In fact, it was a surprise to me that one can describe the dual coalgebra quite explicitly, and that $A_{\infty} $-structures make their appearance quite naturally. See this paper if you’re in for the details on this.

That settles the problem of what we mean by the noncommutative variety associated to a complex algebra. But what about the integral case? In the above, we used extensively the theory of Kostant-duality which works only for algebras over fields…

Well, not quite. In the case of $\mathbb{Z} $ (or more general, of Dedekind domains) one can repeat Kostant’s proof word for word provided one takes as the definition of the dual $\mathbb{Z} $-coalgebra
of an algebra (which is $\mathbb{Z} $-torsion free)

$A^o = { f~:~A \rightarrow \mathbb{Z}~:~A/Ker(f)~\text{is finitely generated and torsion free}~} $

(over general rings there may be also variants of this duality, as in Street’s book an Quantum groups). Probably lots of people have come up with this, but the only explicit reference I have is to the first paper I’ve ever written. So, also for algebras over $\mathbb{Z} $ we can define a suitable noncommutative integral scheme (the coradical approach accounts only for the maximal ideals rather than all primes, but somehow this is implicit in all approaches as we consider only thin schemes).

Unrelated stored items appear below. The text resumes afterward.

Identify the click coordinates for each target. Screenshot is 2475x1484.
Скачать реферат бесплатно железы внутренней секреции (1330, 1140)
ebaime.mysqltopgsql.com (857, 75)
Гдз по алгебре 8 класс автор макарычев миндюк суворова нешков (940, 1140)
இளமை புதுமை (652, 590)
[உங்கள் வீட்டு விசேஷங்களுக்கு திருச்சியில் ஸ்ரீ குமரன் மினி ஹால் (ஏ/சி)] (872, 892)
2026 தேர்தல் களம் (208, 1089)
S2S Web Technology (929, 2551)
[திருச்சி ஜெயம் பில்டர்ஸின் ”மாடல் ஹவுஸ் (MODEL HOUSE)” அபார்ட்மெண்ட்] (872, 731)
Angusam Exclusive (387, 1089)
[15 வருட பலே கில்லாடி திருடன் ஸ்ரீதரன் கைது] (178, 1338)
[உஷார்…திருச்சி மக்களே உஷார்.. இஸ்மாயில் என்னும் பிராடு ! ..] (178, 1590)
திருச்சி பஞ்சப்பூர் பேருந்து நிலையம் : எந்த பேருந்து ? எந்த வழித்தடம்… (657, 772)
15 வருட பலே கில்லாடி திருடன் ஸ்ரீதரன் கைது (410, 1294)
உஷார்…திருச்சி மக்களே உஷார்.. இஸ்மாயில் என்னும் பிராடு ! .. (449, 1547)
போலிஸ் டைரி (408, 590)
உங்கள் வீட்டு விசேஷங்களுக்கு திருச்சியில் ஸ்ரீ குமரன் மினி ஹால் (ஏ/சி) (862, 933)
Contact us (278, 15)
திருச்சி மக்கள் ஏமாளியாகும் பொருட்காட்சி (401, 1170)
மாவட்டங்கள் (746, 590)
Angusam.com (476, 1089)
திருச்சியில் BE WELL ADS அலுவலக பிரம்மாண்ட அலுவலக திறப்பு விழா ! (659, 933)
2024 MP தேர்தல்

Fine! So, we can make sense of the noncommutative geometrical objects corresponding to the group-algebras $\mathbb{C} \Gamma $ and $\mathbb{Z} \Gamma $ where $\Gamma = PSL_2(\mathbb{Z}) $ is the modular group (the algebras corresponding to the $G \mapsto G_2 \times G_3 $-functor). But, what might be the points of the noncommutative scheme corresponding to $\mathbb{F}_1 \Gamma $???

Well, let’s continue the path cut out before. “Points” should correspond to finite dimensional “simple representations”. Hence, what are the finite dimensional simple $\mathbb{F}_1 $-representations of $\Gamma $? (Or, for that matter, of any group $G $)

Here we come back to Javier’s post on this : a finite dimensional $\mathbb{F}_1 $-vectorspace is a finite set. A $\Gamma $-representation on this set (of n-elements) is a group-morphism

$\Gamma \rightarrow GL_n(\mathbb{F}_1) = S_n $

hence it gives a permutation representation of $\Gamma $ on this set. But then, if finite dimensional $\mathbb{F}_1 $-representations of $\Gamma $ are the finite permutation representations, then the simple ones are the transitive permutation representations. That is, the points of the noncommutative scheme corresponding to $\mathbb{F}_1 \Gamma $ are the conjugacy classes of subgroups $H \subset \Gamma $ such that $\Gamma/H $ is finite. But these are exactly the modular dessins d’enfants introduced by Grothendieck as I explained a while back elsewhere (see for example this post and others in the same series).